UCL Mathematical & Physical Sciences


X-ray vision

X-ray  mirror

24 March 2014

UCL's Mullard Space Science Laboratory is often in the news thanks to its involvement in high-profile space missions. The lab has built and tested much of the instrumentation aboard missions such as the Herschel Space Observatory, Gaia and the forthcoming ExoMars rover.

But MSSL's place at the forefront of the British space programme dates back to the earliest days of the space race, and some of this rich history is old enough - and important enough - to find a place in museum collections.

The Copernicus satellite - one of the first space telescopes
Credit: NASA

Pictured above is a flight spare of the X-ray mirror from the Copernicus mission, launched in 1972. Copernicus - also known as OAO-3 - was one of the first space telescopes to fly, and, arguably, the most important until Hubble reached orbit in 1990. A joint US-UK mission, Copernicus' X-ray telescope instrument was built by MSSL.

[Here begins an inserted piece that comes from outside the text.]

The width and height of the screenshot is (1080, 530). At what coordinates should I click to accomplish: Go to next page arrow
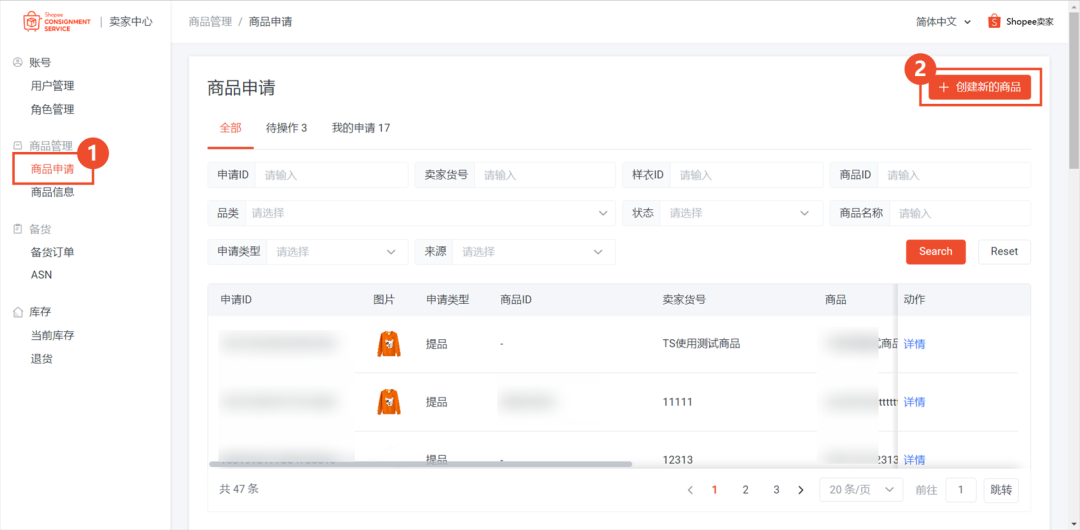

Unlike optical telescopes, whose mirrors are shallow dishes (much the same shape as the satellite antennas we use to receive Sky TV broadcasts), X-ray mirrors are much deeper - so much so that they look more like gently tapering tubes than dishes. This is because X-rays are easily absorbed by a mirror. The curve of the mirror needs to be almost parallel to the incoming rays, so that the photons just graze the surface.

The mirror is in the collections of the Science Museum, along with several dozen other items from MSSL's history.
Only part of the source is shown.